What you are asked to do:
Check each line of the data below for the word "John", then extract the ones that have it.

Saved data entries:
□ □ □ □
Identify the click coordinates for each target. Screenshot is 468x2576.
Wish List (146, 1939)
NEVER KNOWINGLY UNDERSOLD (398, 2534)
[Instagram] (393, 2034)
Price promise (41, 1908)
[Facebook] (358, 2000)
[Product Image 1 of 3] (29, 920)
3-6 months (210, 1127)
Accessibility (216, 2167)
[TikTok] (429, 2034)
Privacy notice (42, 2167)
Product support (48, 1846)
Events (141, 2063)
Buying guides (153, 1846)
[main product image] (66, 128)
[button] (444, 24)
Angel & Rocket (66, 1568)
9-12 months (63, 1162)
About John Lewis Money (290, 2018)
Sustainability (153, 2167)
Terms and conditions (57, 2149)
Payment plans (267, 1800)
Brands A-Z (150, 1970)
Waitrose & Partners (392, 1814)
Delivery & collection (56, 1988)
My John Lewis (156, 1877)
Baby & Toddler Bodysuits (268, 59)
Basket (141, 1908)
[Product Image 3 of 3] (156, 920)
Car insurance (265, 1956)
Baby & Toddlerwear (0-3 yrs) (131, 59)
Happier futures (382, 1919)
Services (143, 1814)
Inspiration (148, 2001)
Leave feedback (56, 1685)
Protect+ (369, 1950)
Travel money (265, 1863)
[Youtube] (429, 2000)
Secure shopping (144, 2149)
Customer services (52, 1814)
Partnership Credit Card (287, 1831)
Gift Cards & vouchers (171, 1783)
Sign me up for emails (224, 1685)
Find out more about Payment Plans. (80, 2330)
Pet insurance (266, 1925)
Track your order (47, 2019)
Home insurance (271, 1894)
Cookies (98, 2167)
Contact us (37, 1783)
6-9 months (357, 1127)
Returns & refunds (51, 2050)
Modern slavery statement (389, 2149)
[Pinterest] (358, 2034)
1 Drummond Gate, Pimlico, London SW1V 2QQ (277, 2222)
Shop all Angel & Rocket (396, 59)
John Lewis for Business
□ □ □ □
Exercise result:
About John Lewis Money (290, 2018)
My John Lewis (156, 1877)
John Lewis for Business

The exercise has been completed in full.